Features of the swallowing image
With the ultrasound probe placed midsagittally under the chin, it can be angled to capture a lateral image of the vocal tract that includes the mandible anteriorly, the hard palate superiorly and the hyoid posteriorly. The image below shows a typical view of the USES image, with the key structures labelled in the following figure of the same image. The key structures include:
Mandible - The inferior posterior surface of the mandible between the superior and inferior mental spines is identified by a line at the base of the mandible shadow.
Hyoid - A bright reflection is also often visible where the ultrasound beam encounters the hyoid, highlighting the anterior–inferior surface of the hyoid.

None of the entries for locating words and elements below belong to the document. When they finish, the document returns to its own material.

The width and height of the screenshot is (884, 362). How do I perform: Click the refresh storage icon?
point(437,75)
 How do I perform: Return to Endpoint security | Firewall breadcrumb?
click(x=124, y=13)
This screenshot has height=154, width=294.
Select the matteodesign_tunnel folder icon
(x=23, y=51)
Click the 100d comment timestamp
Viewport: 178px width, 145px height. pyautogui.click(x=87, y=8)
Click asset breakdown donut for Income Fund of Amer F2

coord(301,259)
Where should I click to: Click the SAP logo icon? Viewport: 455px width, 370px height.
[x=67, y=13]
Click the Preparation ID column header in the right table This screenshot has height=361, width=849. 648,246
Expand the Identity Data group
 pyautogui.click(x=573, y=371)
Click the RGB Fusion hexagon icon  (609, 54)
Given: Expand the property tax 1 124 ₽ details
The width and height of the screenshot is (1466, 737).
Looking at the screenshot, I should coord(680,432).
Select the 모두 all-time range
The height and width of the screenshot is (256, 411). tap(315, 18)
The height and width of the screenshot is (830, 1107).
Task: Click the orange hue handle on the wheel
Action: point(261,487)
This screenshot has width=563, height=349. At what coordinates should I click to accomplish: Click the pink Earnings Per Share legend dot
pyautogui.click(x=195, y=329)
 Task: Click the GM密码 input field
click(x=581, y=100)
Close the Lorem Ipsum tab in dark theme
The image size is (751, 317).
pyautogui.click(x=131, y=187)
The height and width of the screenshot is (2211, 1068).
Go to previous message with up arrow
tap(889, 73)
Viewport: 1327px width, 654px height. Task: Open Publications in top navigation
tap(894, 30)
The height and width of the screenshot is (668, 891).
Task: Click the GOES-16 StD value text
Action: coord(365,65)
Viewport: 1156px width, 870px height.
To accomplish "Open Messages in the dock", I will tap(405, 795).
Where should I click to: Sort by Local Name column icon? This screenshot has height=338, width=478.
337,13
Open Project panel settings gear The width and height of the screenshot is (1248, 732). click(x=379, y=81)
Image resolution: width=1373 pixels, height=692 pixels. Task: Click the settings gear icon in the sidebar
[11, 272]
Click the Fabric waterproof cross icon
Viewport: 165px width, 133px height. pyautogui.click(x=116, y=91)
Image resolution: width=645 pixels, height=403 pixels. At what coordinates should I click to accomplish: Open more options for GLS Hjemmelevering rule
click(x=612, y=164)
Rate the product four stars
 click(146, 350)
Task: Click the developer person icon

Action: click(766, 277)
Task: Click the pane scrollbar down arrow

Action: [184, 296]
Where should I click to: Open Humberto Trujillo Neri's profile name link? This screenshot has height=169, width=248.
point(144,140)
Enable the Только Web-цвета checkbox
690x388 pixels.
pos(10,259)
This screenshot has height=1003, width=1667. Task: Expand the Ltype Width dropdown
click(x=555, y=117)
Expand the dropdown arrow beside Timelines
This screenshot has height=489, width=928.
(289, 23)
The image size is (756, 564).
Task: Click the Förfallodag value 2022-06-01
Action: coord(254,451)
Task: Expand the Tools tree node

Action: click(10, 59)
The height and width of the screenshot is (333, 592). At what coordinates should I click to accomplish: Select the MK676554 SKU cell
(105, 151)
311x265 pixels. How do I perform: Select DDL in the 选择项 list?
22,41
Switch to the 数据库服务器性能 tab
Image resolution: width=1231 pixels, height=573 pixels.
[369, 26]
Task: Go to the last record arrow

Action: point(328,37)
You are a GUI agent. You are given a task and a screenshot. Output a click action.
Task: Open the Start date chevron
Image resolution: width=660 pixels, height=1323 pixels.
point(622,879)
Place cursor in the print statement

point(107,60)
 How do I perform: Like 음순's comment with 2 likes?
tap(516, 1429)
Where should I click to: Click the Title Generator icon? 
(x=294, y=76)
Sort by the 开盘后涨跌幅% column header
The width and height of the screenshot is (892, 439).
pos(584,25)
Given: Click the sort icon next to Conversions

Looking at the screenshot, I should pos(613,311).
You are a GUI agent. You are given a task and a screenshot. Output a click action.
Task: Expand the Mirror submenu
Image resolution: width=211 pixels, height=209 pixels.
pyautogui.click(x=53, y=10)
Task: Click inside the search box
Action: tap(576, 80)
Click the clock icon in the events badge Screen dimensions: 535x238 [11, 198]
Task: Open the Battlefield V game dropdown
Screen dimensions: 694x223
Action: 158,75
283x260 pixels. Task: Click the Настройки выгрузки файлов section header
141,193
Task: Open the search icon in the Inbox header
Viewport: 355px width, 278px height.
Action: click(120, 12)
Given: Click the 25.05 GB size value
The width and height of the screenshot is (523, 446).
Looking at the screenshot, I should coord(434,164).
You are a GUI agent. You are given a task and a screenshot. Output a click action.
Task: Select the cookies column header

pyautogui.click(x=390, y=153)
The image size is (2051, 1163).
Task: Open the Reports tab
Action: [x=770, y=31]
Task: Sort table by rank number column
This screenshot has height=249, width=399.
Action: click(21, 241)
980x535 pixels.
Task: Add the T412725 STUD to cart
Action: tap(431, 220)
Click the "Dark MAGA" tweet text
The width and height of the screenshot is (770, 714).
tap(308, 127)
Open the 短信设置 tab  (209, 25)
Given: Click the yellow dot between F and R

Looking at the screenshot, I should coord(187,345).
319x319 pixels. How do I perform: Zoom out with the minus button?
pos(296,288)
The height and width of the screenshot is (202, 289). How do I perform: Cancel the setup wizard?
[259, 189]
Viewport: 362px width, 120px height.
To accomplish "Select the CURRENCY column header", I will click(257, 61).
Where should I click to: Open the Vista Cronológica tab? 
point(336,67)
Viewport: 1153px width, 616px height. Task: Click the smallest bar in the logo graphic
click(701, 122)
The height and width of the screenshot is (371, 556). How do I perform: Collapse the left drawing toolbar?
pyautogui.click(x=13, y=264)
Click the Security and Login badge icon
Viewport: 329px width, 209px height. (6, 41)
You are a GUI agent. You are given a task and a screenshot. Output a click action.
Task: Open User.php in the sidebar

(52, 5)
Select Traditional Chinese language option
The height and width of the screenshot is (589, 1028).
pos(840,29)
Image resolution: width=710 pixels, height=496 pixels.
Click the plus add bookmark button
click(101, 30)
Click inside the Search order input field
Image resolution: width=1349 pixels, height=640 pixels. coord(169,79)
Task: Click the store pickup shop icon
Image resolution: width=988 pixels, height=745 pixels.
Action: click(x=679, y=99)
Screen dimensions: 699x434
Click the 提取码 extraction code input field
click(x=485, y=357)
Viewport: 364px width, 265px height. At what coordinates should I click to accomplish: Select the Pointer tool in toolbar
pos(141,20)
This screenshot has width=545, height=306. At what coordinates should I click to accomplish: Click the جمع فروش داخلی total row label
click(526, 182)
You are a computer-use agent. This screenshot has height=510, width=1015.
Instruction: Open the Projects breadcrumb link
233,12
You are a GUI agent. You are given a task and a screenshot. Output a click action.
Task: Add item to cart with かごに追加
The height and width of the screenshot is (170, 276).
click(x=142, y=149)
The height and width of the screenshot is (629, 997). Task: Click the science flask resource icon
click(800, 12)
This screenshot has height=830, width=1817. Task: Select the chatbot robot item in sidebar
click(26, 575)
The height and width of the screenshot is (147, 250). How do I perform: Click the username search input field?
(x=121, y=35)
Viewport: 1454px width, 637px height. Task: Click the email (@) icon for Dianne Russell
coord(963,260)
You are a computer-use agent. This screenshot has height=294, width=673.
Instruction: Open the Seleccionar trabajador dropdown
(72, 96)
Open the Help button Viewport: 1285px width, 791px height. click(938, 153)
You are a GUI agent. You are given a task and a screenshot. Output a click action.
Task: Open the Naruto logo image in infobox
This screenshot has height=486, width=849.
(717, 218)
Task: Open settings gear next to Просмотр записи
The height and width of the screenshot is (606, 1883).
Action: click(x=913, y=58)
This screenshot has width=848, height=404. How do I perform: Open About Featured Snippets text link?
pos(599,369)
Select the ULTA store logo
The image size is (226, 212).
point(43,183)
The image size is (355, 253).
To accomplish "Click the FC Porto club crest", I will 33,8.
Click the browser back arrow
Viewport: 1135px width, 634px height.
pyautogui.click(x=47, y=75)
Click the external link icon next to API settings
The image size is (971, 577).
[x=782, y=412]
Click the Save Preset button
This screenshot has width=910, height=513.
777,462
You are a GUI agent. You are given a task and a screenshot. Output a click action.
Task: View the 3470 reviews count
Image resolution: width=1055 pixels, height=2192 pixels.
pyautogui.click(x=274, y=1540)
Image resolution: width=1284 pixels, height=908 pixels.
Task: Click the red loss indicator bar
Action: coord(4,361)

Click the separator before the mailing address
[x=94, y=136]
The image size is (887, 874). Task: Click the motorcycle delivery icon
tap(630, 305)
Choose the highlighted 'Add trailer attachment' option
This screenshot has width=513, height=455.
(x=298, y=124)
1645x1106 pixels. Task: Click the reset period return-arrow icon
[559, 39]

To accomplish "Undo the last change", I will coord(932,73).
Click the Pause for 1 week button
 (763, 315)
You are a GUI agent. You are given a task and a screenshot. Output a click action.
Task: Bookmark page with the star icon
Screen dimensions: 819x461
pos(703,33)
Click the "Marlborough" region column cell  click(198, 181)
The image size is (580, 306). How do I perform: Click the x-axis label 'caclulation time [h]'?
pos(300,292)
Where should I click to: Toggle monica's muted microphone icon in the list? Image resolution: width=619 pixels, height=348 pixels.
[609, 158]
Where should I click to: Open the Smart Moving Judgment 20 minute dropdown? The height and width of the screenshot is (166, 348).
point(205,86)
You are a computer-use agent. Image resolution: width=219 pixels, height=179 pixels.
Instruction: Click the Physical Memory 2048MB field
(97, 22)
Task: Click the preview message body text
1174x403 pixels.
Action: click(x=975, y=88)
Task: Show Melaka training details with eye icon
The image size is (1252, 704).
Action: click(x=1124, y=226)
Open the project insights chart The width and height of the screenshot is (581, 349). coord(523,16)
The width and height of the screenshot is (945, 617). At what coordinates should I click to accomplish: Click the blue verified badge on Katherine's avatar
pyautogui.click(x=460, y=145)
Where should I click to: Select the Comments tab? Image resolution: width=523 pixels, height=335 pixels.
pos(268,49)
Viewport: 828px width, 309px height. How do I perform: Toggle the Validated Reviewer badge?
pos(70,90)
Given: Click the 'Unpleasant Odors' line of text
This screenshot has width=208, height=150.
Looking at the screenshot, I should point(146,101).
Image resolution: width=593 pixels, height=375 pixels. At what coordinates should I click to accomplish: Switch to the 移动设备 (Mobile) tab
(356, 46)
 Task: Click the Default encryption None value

Mandible & hyoid shadows - The mandible and the hyoid both have a significant midsagittal cross-section, which absorbs ultrasound energy and generates a shadow beyond the leading edge of the mandible or the hyoid from the perspective of the probe.
Tongue – Ultrasound reflects from the tissue-to-air boundary and forms a bright edge in the image outlining the surface of the tongue. However, the presence of a water bolus in the oral cavity allows ultrasound to penetrate beyond the tongue surface reflecting off the tongue-bolus, bolus-to-air and bolus to palate boundaries.
As a result, identifying the tongue surface during a swallowing assessment can occasionally be challenging.
What can be measured automatically
Hyoid and mandible
We have adopted a machine learning approach in order to automatically estimate hyoid & mandible positions. Our current method uses pose estimation to locate 11 points along the midsagittal tongue surface, one point at the centre of the base of the hyoid shadow, and two points on the mandible corresponding to the superior and inferior mental spines. Pose estimation does not use temporal information to track the tongue. This has the advantage of being more robust to momentary loss of probe contact. The estimated positions can have small errors but post-processing can use temporal information to smooth out these errors prior to measures being taken. The automatic process requires no manual intervention. The estimation function will run on live input from the ultrasound machine to provide instant estimates of positions at up to 40 frames per second. It can also process stored recordings. The pose estimation network is trained on a mixture of speech and swallowing images recorded from a range of different models of ultrasound, different probe geometries and different people. Currently it learns from approximately 2000 hand-labelled frames.
Challenges with estimating tongue position
Although estimating hyoid and mandible positions is quite robust, estimating the tongue position during a swallow is more challenging. The surface of a liquid bolus appears in an ultrasound image as a bright reflective surface that can be easily confused with the tongue surface. This is true even for human labellers. The hard and soft palate can also provide a plausible bright edge that can be confused with the tongue surface. In addition, the hyoid shadow moves anteriorly during a swallow, hiding a significant part of the tongue surface. In the example videos you will see that the estimated tongue position is not always accurate. Additional training data, better image quality or an alternative machine learning approach may improve the estimation of tongue position and this is one focus of ongoing work.
More information on the pose estimation approach used can be found by clicking the button below.
Going forward
Once the positions of these anatomical structures are recorded, the challenge is to automatically extract measures that have relevance in assessing swallowing function. This is our current technical research focus.